Les dérogations cesseront toutefois de produire leurs effets le 31 décembre 2020.
A noter : La liste des secteurs particulièrement nécessaires à la sécurité de la Nation et à la continuité de la vie économique et sociale sera prochainement fixée par décret. Selon le ministère du travail, seront probablement concernés les secteurs de l’énergie, des télécommunications, de la logistique, des transports, de l’agriculture et de l’agroalimentaire.
Ainsi, ces entreprises peuvent :
– porter la durée quotidienne maximale de travail, fixée à 10 heures, jusqu’à 12 heures ;
– porter la durée quotidienne maximale de travail accomplie par un travailleur de nuit jusqu’à 12 heures (contre 8 heures) ;
– réduire la durée de repos quotidien, fixée à 11 heures, jusqu’à 9 heures consécutives, sous réserve de l’attribution d’un repos compensateur égal à la durée du repos dont le salarié n’a pas pu bénéficier ;
– porter la durée hebdomadaire maximale absolue jusqu’à 60 heures (contre 48 heures) ;
– porter la durée hebdomadaire de travail calculée sur une période quelconque de 12 semaines consécutives (ou 12 mois pour certains employeurs ayant une activité agricole), fixée à 44 heures, jusqu’à 48 heures ;
– porter la durée hebdomadaire de travail du travailleur de nuit calculée sur une période de 12 semaines consécutives jusqu’à 44 heures (contre 40 heures).
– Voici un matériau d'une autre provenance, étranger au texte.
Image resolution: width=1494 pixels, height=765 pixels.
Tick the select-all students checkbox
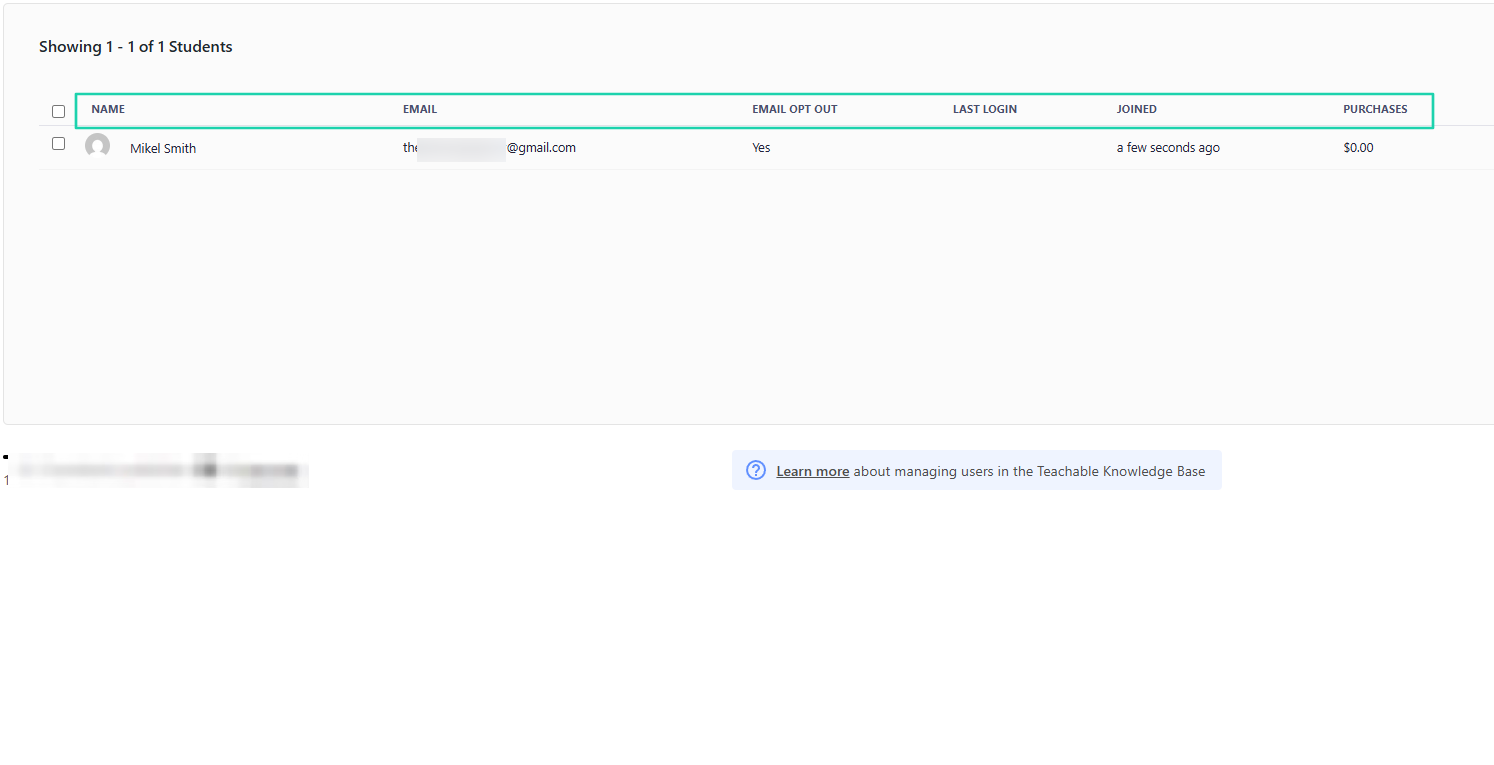point(58,111)
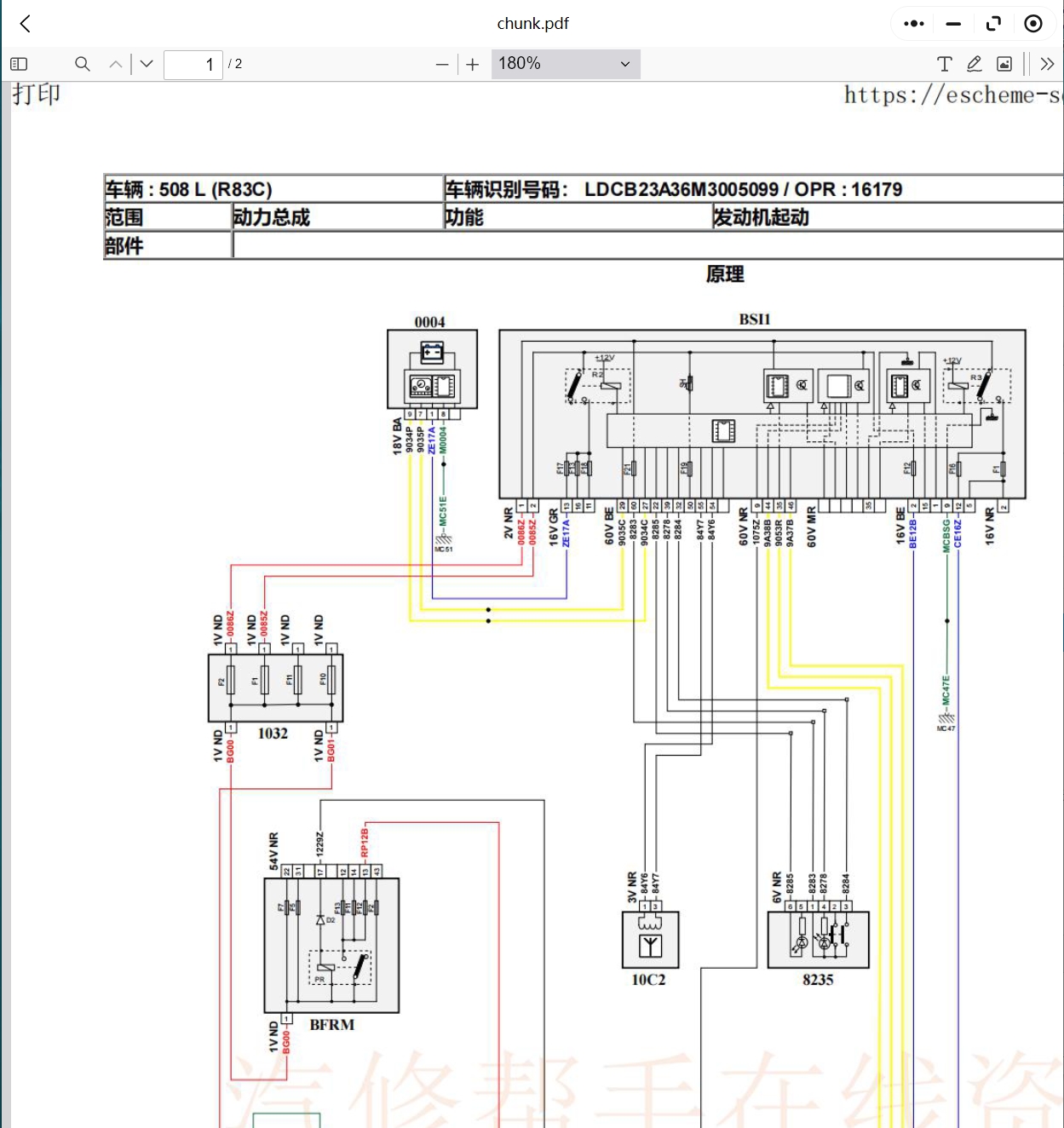Minimize the toolbar with the dash icon
The image size is (1064, 1128).
953,23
…selon des modalités différentes au regard de leur secteur d’activité
Un décret à paraître fixera pour chacun des secteurs d’activité concernés les catégories de dérogations admises parmi celles mentionnées et, dans le respect des limites qu’elles fixent, la durée maximale de travail ou la durée minimale de repos qui peut être fixée par l’employeur.
L’employeur qui use d’au moins une de ces dérogations en informe sans délai et par tout moyen le comité social et économique ainsi que le Direccte.
Le CSE a un mois à compter de l’information de l’employeur pour rendre son avis. Le comité peut rendre son avis après l’usage par l’employeur de l’une ou plusieurs dérogations précitées (Ord. 2020-389 du 1-4-2020 art. 7).